Se você já passou horas — ou até dias — lutando contra uma dor de cabeça latejante, sensibilidade à luz e náuseas, sabe como a enxaqueca pode ser debilitante. Muitas pessoas se perguntam: por que ela simplesmente não passa? A verdade é que a enxaqueca persistente raramente tem uma única causa. Na maioria das vezes, é um sinal de que algo no corpo ou na rotina está desequilibrado.
Um dos principais gatilhos, segundo especialistas, é o estresse. Estudos indicam que entre 50% e 70% das crises são desencadeadas por tensão emocional, ansiedade ou sobrecarga mental. Mas não é só isso: alterações no sono, mudanças hormonais, certos alimentos e até a exposição prolongada a telas podem manter a dor ativa por mais tempo do que o esperado.
Quando a enxaqueca se torna frequente ou dura mais de 72 horas, é importante não ignorar o sinal. Isso pode indicar uma condição chamada enxaqueca crônica, que precisa de acompanhamento médico. Embora não seja necessariamente grave do ponto de vista de risco imediato, impacta fortemente na qualidade de vida, podendo afastar a pessoa do trabalho, dos estudos ou das relações sociais.
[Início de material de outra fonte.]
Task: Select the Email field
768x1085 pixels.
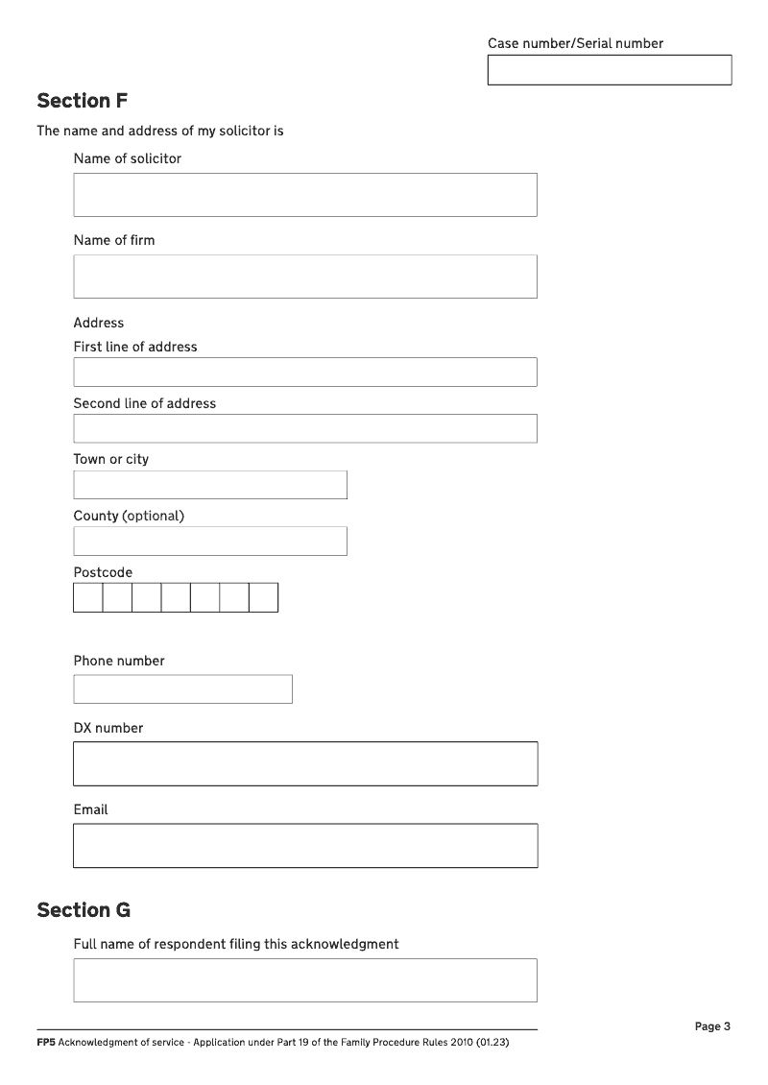Action: tap(305, 846)
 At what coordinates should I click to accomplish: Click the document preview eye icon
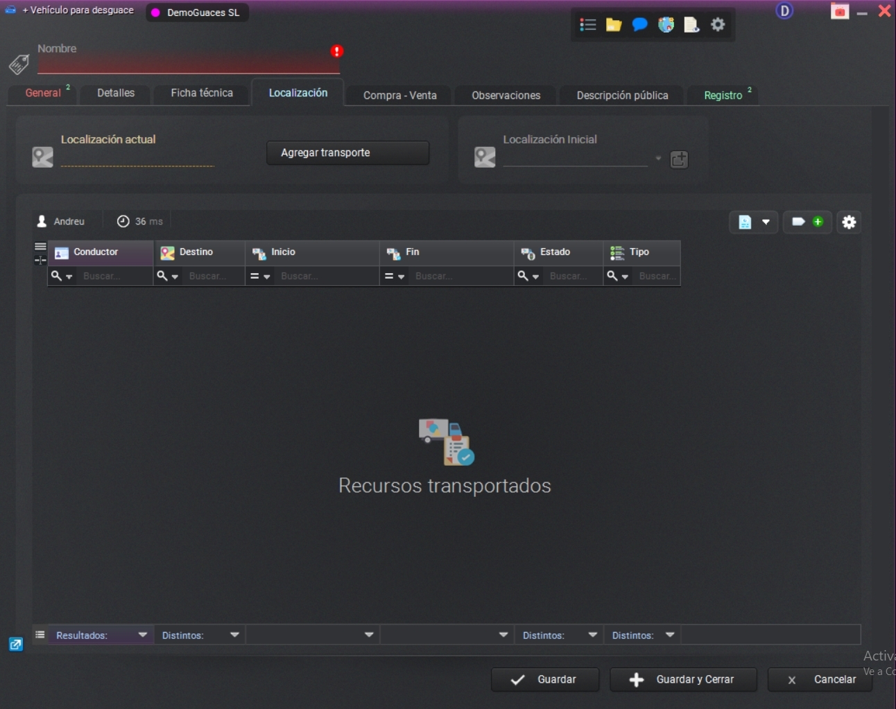[x=691, y=25]
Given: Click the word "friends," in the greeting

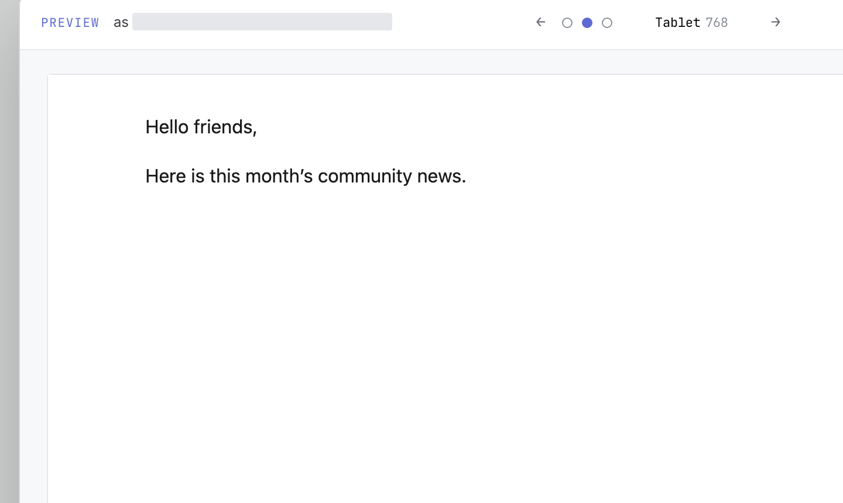Looking at the screenshot, I should [x=225, y=126].
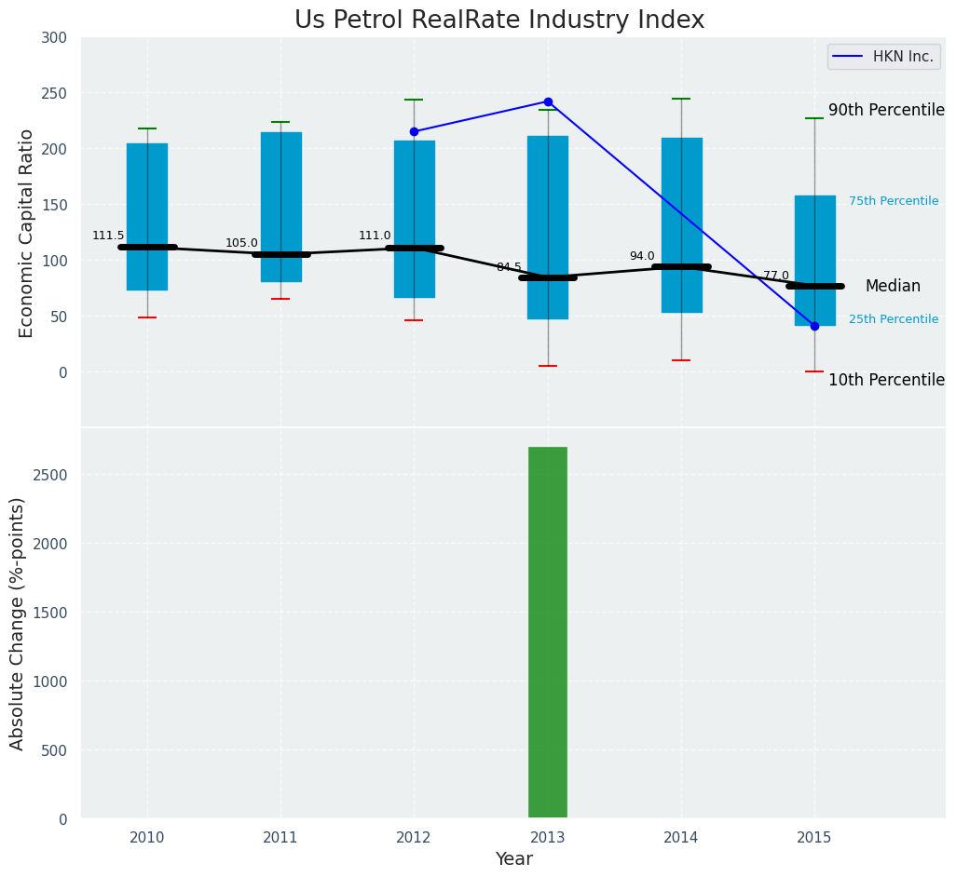Click the 25th Percentile annotation
The width and height of the screenshot is (956, 877).
click(894, 319)
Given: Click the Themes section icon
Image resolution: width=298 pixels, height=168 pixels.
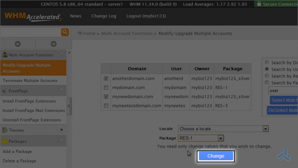Looking at the screenshot, I should click(5, 130).
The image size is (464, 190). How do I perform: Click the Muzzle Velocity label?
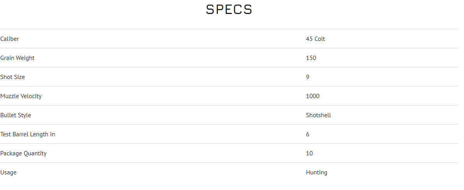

O que fazer então? Primeiro, identificar os possíveis gatilhos. Manter um diário com horários das crises, alimentação, sono e estado emocional pode revelar padrões. Depois, buscar orientação com um neurologista é essencial para um diagnóstico preciso e um tratamento adequado — que pode incluir ajustes no estilo de vida, medicação profilática ou técnicas de manejo do estresse.
Não se trata apenas de esperar a dor passar. Trata-se de entender o corpo e agir com cuidado e atenção. A enxaqueca pode ser teimosamente persistente, mas raramente é incontrolável.